Ok, man, I apologize. Sincerely. I took an entire year of jurisprudence which left me absolutely hating anything to do with philosophical debates, hence my sarcasm and my unwillingness to go any further into this.
You can take it up with @T3hPwnisher, who was a political science and philosophy major IIRC, if you really are interested in a real, intellectually honest philosophical discussion and not just random ramblings trying to appear to be smart, which is the sense I’m getting from your posts.
Again, I apologize for my previous posts, even though I was being brutally honest in my last sentence in this one. Please don’t take offence at that. You can just write me off as just another random dickhead on the internet if it upsets you too much. I’m not doing this as a personal vendetta or anything like that and I sincerely have nothing personal against you as a person in any way.
It’s really difficult for outcome focussed people to worry about the nuances of better approaches when the biggest factors are about application, being consistent, continuing to train for long enough and not getting sidelined by injury for too long.
If you’re an Olympic athlete or train one and you get 1 chance in four years, millions are on the line and tiny details matter then maybe this is a good thing to ponder.
For the rest of us, it is about moving the resistance a little better this month than last.
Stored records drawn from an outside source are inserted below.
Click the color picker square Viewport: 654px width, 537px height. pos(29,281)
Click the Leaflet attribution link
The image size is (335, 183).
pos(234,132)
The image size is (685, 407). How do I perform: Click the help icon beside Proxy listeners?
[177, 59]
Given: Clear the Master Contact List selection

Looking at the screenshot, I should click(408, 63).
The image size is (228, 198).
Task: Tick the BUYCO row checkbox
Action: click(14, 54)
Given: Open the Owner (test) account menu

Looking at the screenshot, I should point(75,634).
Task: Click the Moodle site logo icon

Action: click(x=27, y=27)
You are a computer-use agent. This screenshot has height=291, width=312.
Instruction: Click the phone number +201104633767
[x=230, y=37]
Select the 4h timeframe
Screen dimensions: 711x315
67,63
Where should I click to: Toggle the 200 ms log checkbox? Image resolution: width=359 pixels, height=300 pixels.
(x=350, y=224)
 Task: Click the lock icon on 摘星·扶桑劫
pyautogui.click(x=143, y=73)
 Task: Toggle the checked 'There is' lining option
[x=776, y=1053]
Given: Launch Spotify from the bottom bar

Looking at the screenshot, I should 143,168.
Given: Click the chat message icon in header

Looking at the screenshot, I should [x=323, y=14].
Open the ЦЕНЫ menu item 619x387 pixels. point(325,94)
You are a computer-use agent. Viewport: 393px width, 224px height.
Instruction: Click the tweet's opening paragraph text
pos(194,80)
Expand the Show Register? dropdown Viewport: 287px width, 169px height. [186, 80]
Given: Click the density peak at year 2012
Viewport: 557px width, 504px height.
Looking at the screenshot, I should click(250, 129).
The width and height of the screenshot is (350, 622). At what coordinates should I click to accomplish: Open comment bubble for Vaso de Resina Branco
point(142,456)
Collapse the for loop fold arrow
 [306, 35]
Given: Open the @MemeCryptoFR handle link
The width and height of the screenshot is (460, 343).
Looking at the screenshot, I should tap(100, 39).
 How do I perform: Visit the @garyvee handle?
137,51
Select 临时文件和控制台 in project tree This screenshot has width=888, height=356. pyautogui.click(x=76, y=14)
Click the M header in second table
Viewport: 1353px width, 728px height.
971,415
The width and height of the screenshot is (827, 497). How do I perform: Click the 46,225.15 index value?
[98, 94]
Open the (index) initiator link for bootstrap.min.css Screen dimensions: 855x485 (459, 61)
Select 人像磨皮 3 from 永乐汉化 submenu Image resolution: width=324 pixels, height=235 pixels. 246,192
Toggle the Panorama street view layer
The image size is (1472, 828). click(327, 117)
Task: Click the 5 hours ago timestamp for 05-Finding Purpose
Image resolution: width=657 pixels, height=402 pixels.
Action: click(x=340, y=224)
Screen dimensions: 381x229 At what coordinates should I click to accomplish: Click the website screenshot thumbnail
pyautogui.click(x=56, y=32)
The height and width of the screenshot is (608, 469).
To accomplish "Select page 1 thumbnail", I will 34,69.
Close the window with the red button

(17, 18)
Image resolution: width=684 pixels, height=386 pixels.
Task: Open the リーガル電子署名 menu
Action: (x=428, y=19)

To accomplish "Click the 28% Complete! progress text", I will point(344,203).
This is extraordinary simple and the difference between fantastic and okay is really small so there is very little value in thinking about it more than this. Maybe send a DM to Greg Nuckols
I think results get used too freely to justify things in the muscle building world without enough thought sometimes.
I mean, here is an example of a rule that I could share but really shouldn’t.
You can’t get a big chest unless you do flys.
So I found that I can’t get a big chest unless I do flys but there a few things behind this. Firstly I’ve never pressed super heavy because of a rotator cuff injury that I can’t quite fix. It also means that my shoulder is slightly pulled in and the ROM on my right side is poor. I also have long arms. So flys work for me but for people who can press heavy, have shorter arms and good mobility might not need flys.
Results for me don’t mean results for someone else if they do the same as me. Another case in point is the vastly different muscle building routines on here. Low frequency/ high frequency/ volume etc. What works for one can’t work for all.
I was going to take a stab at premise 3. Activities that produce great results which are worth doing must be done by employing a similar reasoning to yours.